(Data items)
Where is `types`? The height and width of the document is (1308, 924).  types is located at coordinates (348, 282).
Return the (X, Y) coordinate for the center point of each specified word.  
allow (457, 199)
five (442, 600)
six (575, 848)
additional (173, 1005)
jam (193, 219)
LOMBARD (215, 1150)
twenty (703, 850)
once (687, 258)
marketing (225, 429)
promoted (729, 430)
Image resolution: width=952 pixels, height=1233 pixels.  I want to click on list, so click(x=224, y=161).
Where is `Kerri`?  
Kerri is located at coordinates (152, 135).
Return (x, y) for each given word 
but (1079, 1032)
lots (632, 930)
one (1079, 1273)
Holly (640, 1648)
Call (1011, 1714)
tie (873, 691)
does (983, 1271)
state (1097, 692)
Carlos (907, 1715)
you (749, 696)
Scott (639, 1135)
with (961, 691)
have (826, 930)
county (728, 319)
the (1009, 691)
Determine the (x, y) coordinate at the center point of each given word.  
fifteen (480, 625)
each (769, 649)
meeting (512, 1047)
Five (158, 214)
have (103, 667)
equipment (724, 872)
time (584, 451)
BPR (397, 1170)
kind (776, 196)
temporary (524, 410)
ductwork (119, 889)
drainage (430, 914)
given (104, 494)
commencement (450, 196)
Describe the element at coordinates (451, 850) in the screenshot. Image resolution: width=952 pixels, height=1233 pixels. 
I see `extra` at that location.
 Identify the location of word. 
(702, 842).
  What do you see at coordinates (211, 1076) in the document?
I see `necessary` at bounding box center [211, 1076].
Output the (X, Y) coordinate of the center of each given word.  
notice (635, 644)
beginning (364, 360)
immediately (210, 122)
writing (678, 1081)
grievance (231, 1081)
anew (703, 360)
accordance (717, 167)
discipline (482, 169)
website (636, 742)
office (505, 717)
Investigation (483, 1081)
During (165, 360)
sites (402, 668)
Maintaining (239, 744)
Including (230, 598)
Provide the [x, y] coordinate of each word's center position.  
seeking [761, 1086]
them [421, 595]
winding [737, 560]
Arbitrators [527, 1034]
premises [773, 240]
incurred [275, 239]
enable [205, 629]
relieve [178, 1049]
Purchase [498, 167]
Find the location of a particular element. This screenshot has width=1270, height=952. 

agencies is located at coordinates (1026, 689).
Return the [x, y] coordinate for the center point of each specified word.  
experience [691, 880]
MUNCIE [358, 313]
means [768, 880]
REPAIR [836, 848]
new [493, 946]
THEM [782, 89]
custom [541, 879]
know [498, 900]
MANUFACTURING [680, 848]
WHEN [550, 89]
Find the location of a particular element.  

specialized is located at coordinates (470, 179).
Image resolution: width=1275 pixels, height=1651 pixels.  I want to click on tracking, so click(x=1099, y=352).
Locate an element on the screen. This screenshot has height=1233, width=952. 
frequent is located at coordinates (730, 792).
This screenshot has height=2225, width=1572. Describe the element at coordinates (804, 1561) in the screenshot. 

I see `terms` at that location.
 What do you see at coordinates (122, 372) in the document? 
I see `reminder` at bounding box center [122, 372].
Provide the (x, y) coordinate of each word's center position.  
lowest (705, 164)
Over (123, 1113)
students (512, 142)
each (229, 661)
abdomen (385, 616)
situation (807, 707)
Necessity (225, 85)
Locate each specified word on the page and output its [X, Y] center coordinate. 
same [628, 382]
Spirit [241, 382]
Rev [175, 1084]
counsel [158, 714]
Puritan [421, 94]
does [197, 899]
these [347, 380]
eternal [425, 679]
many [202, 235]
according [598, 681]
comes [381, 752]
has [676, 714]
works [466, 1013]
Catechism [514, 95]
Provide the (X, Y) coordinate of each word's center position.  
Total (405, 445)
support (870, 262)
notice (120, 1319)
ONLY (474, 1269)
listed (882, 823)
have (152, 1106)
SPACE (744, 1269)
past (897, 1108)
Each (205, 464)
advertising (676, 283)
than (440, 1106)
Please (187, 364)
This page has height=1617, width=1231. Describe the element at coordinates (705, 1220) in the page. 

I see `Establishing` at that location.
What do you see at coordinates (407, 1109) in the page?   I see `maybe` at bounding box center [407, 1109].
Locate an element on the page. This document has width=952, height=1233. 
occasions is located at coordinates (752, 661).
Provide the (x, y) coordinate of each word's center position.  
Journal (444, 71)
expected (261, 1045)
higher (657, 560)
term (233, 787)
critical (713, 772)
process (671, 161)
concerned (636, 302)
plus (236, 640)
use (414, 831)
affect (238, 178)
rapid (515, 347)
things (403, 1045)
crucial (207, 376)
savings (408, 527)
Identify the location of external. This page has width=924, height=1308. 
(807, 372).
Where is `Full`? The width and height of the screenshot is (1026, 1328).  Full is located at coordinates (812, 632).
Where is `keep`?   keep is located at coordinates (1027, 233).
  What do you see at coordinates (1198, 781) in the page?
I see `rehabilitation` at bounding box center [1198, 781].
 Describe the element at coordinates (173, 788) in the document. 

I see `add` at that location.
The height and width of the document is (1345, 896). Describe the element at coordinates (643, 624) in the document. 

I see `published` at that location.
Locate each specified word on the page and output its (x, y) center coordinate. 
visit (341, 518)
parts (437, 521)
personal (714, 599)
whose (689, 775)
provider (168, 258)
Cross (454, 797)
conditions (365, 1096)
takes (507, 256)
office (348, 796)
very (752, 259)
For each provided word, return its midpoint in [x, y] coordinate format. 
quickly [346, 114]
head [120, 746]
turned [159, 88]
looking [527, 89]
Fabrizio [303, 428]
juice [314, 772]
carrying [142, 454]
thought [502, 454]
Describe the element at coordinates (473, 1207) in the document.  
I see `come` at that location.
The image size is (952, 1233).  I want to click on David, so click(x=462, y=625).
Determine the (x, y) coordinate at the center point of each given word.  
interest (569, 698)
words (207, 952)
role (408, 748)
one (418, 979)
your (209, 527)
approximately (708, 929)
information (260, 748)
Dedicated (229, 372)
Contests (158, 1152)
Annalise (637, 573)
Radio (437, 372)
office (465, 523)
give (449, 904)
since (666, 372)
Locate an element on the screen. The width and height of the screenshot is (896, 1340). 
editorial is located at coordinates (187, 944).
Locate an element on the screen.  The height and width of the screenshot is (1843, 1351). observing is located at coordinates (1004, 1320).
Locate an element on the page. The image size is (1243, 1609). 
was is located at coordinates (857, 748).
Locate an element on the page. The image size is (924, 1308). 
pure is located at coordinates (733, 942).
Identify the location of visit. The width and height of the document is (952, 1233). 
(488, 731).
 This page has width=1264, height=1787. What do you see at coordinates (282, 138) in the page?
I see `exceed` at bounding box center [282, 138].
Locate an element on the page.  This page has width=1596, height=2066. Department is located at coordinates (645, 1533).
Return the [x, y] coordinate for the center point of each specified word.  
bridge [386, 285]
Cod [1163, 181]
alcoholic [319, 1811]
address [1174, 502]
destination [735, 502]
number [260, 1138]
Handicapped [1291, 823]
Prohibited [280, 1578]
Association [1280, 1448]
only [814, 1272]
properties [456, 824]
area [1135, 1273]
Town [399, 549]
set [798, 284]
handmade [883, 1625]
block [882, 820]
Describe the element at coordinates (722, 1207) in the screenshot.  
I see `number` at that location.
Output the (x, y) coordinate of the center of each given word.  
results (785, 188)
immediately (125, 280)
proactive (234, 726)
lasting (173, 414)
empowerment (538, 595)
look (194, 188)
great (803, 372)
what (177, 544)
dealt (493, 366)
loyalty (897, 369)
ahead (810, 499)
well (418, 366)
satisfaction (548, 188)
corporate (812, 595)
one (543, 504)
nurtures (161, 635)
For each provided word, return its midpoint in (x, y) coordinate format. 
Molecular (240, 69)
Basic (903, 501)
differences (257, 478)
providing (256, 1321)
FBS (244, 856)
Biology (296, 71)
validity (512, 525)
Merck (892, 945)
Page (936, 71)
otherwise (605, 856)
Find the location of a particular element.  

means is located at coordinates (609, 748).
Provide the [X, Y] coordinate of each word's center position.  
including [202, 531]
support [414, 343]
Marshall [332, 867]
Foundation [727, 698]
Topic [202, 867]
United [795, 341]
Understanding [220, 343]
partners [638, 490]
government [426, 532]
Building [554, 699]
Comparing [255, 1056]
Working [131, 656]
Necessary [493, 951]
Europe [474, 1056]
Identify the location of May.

Exercise description:
Please rewrite the material from the line with "kind (776, 196)" up to and including the line with "relieve [178, 1049]", substituting "plumbing" for "drainage" and leaving everything else unchanged.

Reply to the task:
kind (776, 196)
temporary (524, 410)
ductwork (119, 889)
plumbing (430, 914)
given (104, 494)
commencement (450, 196)
Describe the element at coordinates (451, 850) in the screenshot. Image resolution: width=952 pixels, height=1233 pixels. 
I see `extra` at that location.
 Identify the location of word. 
(702, 842).
  What do you see at coordinates (211, 1076) in the document?
I see `necessary` at bounding box center [211, 1076].
Output the (X, Y) coordinate of the center of each given word.  
notice (635, 644)
beginning (364, 360)
immediately (210, 122)
writing (678, 1081)
grievance (231, 1081)
anew (703, 360)
accordance (717, 167)
discipline (482, 169)
website (636, 742)
office (505, 717)
Investigation (483, 1081)
During (165, 360)
sites (402, 668)
Maintaining (239, 744)
Including (230, 598)
Provide the [x, y] coordinate of each word's center position.  
seeking [761, 1086]
them [421, 595]
winding [737, 560]
Arbitrators [527, 1034]
premises [773, 240]
incurred [275, 239]
enable [205, 629]
relieve [178, 1049]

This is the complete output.